The insole’s effectiveness depends on what type and what degree of support and re-alignment the wearer requires.
The fact is that most of us do not require a rigid orthotic with a very high arch. Foot correction and ankle re-alignment in most cases can be achieved with a standard semi-firm insole, as long as the shape of the arch is sufficient to make a difference, and as long as the material is not too soft.
A very soft insole will simply be squashed down, providing little or no support. Therefore, for a pre-made orthotic to be effective it needs to be made of materials that are firm enough to provide support.
On the other hand, the material should have some ‘give’ and allow the foot to pronate and supinate (to put it simply: move down and roll in and move up and roll out) as nature intended us to walk.
A rigid custom-made orthotic restricts this natural movement, and therefore these insoles should only be used for people with special requirements. These orthotics are often referred to as ‘functional orthotics’.
The main problem that affects the majority of people in Australia, is a condition called excessive pronation. Basically it means that the arch of the foot tends to flatten out during standing and walking, and the ankles tend to roll in.
Most people will notice that their shoes wear out faster on the outside (in particular under the heel of the shoe). This is completely normal, but it makes people think they actually walk on the outside of their feet. Walking on the outside of the foot is almost impossible and very rare! What happens is that our feet always land on the outside heel first when our shoes make contact with the ground.

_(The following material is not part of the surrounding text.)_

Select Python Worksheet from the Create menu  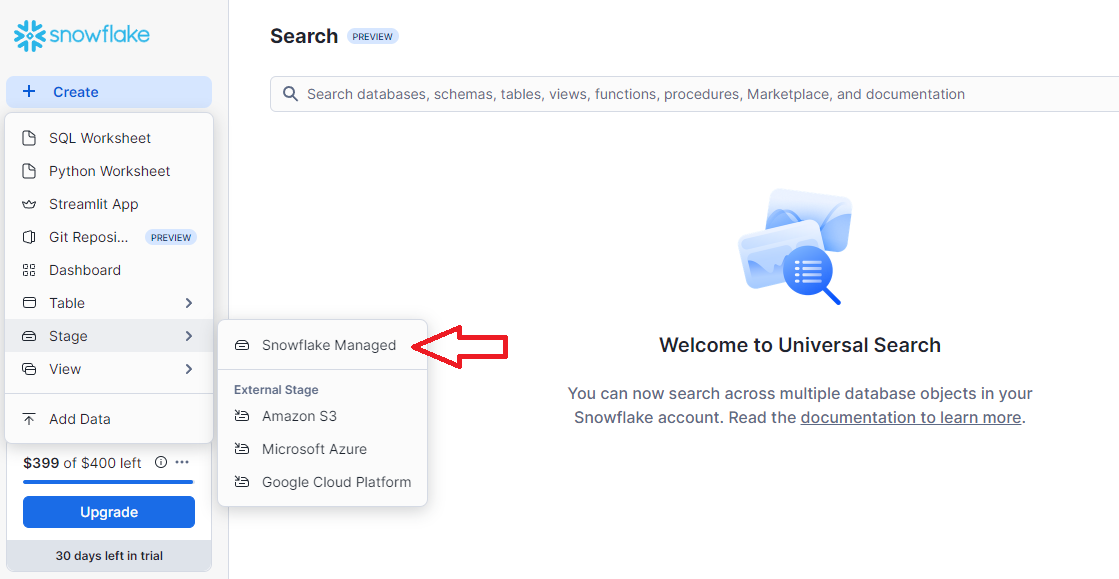[108, 170]
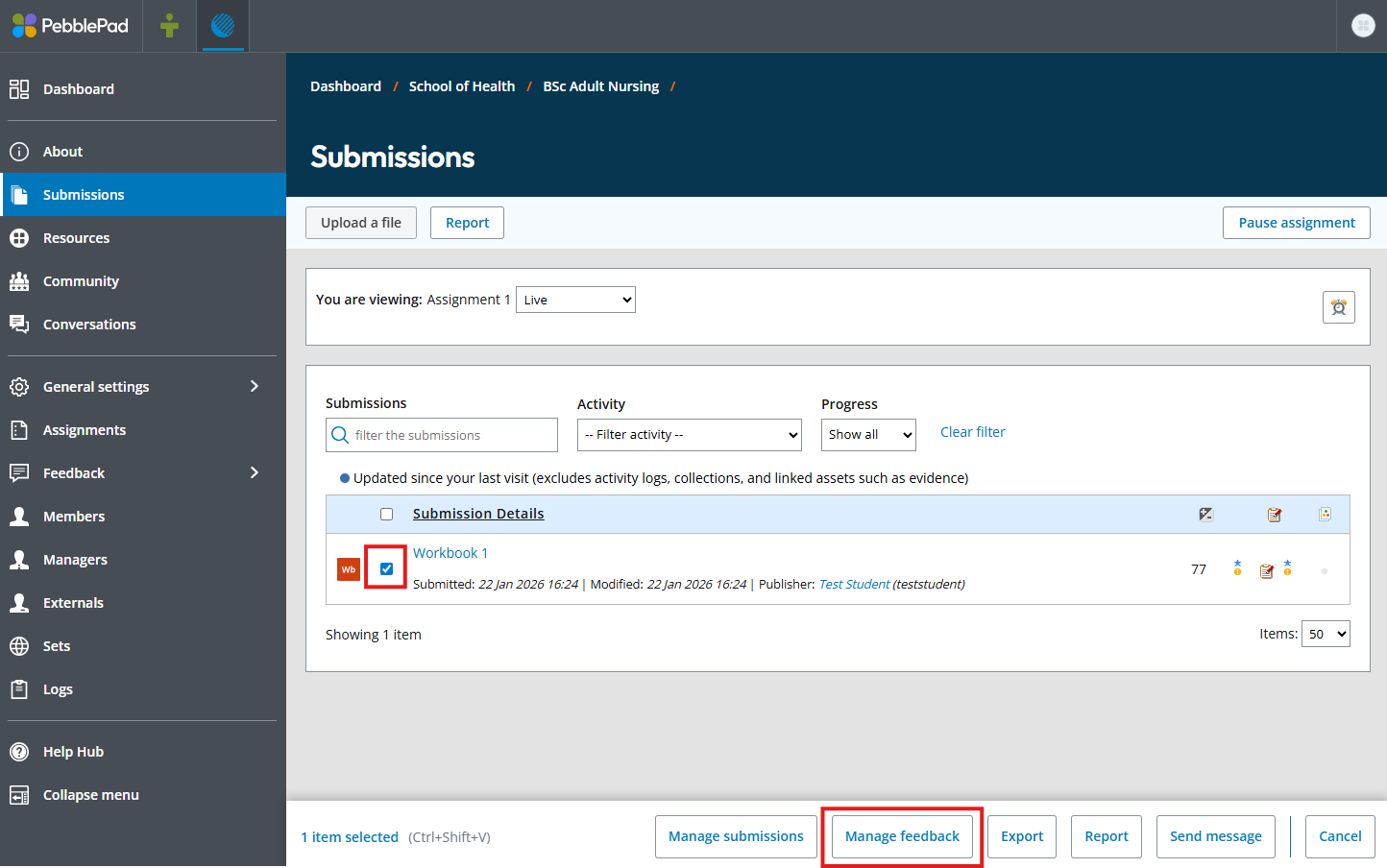Click the progress status column header icon
Image resolution: width=1387 pixels, height=868 pixels.
coord(1325,514)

After hitting the ground on the outside heel, the foot then start to make full contact with the ground (i.e. the shoe is now flat on the ground) and the next phase is where the foot rolls inward for a moment before ‘taking off’ and leaving the ground. This is all part of our natural walking pattern.
The problem is that most people tend to roll their feet in too much and for too long. This is called excessive pronation (or over-pronation) and it happens to an estimated 70% of the population, including to those of us who have shoes that wear out on the outside heel…
Orthotics and arch supports are useful in the treatment of a wide variety of conditions: from children’s flat feet to diabetic foot condition, from running injuries, such as Achilles Tendonitis or Shin Splints to ball of foot pain in women wearing high heels (or who have worn high heels in the past).
The most common foot condition for which orthotics are used today is Plantar Fasciitis (heel pain/heel spurs). This foot problem affects thousands of Australians in all age groups, it is more prevalent in the over 50’s.
Orthotics are not only used to treat painful foot conditions. Many physiotherapists and chiropractors now use orthotics to re-align the entire body, helping to relieve and prevent common conditions such as knee pain and lower back pain. Even hip pain. Some people may require a lift under one foot, if one leg is shorter than the other. Leg length difference is quite common, even more so after knee or hip replacement or any type of surgery concerning the lower limb.
Also, after serious accidents (like a car accident or a fall) one leg may become shorter than the other.
A simple solution is to glue a heel lift under the foot or under the orthotic. This will make the leg ‘longer’ by an extra 4, 6 or 8mm. In some cases 20mm is required, which means special footwear will have to be made for the patient.